> [VORLIEGENDER TEXT]
Milan Mythen

Es gibt einige hartnäckige Mythen über das Milan-Protokoll und die zugrunde liegende AVB-Technologie.
Auf dieser Seite werden die häufigsten Missverständnisse erläutert und die tatsächliche Sachlage verständlich erklärt.

Inhaltsverzeichnis

Info

Die Informationen auf dieser Seite setzen voraus, dass du mit den Grundlagen von AVB und Milan vertraut bist.
Für eine kurze Übersicht kannst du die AVB Academy Einleitung lesen.


Mythos: AVB ist veraltet

Häufig wird behauptet, AVB sei veraltet. Grund dafür sei, dass die IEEE AVB-Arbeitsgruppe 2012 ihre Aktivitäten eingestellt habe. Sie wurde in die Time-Sensitive Networking (TSN) Task Group umbenannt, um den Fokus stärker auf industrielle Anwendungen zu legen.

Realität: AVB ist nach wie vor aktiv

Die AVB-Spezifikation (IEEE 802.1BA) ist weiterhin aktiv und wird stetig gepflegt; die aktuellste Veröffentlichung stammt aus dem Jahr 2021. Die Umbenennung der Arbeitsgruppe spiegelt lediglich eine Erweiterung ihres Aufgabenbereichs wider, nicht das Ende von AVB.

Die Übertragung von Audio- und Videodaten bleibt ein zentraler Anwendungsbereich innerhalb von TSN. Gleichzeitig gibt es neue Einsatzgebiete wie die Industrieautomatisierung, der Automotive-Bereich und die Luft- und Raumfahrt. AVB ist also keineswegs veraltet, sondern hat sich innerhalb einer größeren Standardfamilie weiterentwickelt.


Mythos: Milan ist nicht mehr zeitgemäß

Manche glauben, dass Milan veraltet sei. Kritiker meinen, es sei von neueren, IP-basierten Audio-Netzwerken überholt worden.

> [AUFGABE] Führe den Text über die Milan-Mythen im Anschluss an seinen letzten Satz weiter. Die anschließenden Zeilen sind eigenständiges Material und gehören nicht zum Text über die Milan-Mythen.

> [BEREITGESTELLTES MATERIAL]
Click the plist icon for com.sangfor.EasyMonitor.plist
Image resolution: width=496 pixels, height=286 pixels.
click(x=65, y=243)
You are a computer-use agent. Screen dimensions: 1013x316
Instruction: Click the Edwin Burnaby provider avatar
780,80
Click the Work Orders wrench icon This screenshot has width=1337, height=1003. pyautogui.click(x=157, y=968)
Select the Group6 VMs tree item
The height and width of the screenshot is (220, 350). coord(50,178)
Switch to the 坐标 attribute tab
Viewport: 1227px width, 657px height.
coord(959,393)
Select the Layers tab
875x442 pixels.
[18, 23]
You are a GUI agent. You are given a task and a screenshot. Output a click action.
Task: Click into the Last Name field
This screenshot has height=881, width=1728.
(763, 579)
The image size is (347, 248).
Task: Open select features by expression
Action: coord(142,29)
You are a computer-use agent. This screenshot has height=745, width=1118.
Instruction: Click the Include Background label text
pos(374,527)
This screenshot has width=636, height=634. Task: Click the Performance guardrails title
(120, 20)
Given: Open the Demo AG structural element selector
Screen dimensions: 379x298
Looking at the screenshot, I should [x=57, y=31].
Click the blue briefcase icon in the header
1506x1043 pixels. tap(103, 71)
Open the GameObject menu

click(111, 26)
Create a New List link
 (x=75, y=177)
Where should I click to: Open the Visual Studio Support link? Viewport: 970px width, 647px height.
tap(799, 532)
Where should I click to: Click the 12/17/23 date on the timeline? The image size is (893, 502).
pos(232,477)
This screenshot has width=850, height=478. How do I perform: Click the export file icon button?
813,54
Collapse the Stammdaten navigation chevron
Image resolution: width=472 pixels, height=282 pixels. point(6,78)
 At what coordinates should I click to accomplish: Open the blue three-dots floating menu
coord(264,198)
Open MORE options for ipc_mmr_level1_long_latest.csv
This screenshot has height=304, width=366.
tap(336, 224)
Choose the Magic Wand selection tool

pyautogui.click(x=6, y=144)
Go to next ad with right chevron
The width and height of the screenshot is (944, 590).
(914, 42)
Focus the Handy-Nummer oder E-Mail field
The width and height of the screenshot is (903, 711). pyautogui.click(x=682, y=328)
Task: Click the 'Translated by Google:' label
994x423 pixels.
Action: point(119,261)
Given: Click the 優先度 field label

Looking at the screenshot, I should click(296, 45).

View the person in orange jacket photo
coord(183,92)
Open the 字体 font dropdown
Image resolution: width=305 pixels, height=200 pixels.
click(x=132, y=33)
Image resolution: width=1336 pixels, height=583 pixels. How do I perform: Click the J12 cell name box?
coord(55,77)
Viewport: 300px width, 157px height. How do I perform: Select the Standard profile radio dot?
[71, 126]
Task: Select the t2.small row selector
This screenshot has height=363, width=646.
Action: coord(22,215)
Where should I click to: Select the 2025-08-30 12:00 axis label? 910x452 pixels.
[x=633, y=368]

> [ENDERGEBNIS]
Realität: Milan ist einer der modernsten Audio-Netzwerk-Standards

Tatsächlich ist Milan einer der neuesten professionellen Audio-Netzwerk-Standards. Die erste Version wurde 2018 veröffentlicht. Zum Vergleich: Weit verbreitete IP-basierte Standards wie AES67 stammen bereits aus dem Jahr 2013.

Wichtiger noch: Milan liefert deterministische Performance und präzises Timing, das IP-basierte Lösungen oft nur schwer erreichen. Es kombiniert Ethernet-Transport mit garantierter Zustellung und begrenzter Latenz, was es ideal für Anwendungen mit hoher Audio-Performance macht.


Mythos: Bei Milan handelt es sich um ein proprietäres Protokoll

Es wird behauptet, dass Milan ein proprietäres Protokoll sei. Demnach könne es nur von einer ausgewählten Gruppe von ProAV-Herstellern genutzt werden.

Realität: Milan basiert auf offenen IEEE-Standards

Milan ist nicht proprietär. Es handelt sich um eine offene Spezifikation, die auf IEEE-Standards aufbaut, darunter 802.1AS (Zeitsynchronisation), 802.1Q (Traffic Shaping), 1722 (Streaming Transport) und 1722.1 (Geräteerkennung und -steuerung).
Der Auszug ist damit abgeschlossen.